Pick out every line of the data below that contains the string "pixel", matching uppercase and lowercase exactly.

● The data:
■ ■ ■ ■ ■ ■ ■

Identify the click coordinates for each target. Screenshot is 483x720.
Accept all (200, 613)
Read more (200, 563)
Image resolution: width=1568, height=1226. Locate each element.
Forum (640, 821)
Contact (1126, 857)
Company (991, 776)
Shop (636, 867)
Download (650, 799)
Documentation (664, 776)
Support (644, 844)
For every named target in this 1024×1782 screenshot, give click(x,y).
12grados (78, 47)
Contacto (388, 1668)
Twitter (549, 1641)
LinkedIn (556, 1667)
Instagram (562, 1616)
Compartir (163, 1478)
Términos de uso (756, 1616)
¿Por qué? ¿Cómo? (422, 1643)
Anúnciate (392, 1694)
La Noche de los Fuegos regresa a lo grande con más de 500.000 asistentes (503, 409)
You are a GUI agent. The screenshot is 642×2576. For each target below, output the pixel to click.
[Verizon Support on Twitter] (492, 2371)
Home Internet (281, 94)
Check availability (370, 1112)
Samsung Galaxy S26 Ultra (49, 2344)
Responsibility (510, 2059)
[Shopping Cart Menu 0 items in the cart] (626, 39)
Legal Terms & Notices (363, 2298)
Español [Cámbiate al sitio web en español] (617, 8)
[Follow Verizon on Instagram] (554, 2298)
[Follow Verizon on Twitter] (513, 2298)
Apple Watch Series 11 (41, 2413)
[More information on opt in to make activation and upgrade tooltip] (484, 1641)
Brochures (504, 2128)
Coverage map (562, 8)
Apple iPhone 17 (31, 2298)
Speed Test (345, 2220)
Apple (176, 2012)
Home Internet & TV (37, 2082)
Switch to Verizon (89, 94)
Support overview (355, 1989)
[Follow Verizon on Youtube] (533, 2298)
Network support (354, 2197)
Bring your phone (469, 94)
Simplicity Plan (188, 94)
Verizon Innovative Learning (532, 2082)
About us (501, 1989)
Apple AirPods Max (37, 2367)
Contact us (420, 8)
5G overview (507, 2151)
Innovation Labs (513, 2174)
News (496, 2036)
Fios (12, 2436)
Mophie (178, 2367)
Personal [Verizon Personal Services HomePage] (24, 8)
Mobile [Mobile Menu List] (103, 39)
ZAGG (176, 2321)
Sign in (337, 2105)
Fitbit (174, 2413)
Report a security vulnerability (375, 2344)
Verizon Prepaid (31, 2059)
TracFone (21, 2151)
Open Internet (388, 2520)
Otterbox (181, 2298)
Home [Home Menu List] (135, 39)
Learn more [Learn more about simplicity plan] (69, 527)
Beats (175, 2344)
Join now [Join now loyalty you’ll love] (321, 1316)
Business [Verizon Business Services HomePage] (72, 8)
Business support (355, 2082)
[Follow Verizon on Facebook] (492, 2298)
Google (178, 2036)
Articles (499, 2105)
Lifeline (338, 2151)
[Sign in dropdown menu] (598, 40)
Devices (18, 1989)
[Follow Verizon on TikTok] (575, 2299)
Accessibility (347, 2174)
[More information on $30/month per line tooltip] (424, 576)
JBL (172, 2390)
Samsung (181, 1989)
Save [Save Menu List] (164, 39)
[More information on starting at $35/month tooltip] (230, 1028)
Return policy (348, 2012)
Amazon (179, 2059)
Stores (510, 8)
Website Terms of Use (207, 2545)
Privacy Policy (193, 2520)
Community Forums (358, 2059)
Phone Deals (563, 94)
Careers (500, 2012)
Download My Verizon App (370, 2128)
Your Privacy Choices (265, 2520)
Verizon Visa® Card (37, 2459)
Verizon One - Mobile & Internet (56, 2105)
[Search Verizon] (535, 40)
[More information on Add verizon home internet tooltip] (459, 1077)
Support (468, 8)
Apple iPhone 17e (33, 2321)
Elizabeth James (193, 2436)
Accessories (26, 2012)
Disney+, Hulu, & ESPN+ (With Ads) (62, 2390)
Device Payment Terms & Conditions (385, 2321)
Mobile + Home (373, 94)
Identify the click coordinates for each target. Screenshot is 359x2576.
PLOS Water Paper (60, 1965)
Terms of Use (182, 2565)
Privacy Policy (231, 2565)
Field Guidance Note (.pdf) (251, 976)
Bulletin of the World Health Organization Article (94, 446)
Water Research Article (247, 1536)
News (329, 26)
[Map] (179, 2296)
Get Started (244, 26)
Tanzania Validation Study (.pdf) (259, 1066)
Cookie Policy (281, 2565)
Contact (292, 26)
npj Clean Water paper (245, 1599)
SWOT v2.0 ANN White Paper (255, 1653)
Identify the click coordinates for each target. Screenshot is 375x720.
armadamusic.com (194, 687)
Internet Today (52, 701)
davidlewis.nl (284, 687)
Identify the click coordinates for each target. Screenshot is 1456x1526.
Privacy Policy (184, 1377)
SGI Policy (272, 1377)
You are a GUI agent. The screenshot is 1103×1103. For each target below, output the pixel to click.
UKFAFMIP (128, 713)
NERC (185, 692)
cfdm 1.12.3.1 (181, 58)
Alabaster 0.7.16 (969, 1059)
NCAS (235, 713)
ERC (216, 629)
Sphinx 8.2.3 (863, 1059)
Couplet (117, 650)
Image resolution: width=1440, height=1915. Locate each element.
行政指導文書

■ ■ ■ ■ ■ ■ ■

● Output of the task:
You are a GUI agent. The screenshot is 642×2576. For each target below, output the pixel to click.
You are a GUI agent. The screenshot is 1103×1103. For each target below, output the pixel to click.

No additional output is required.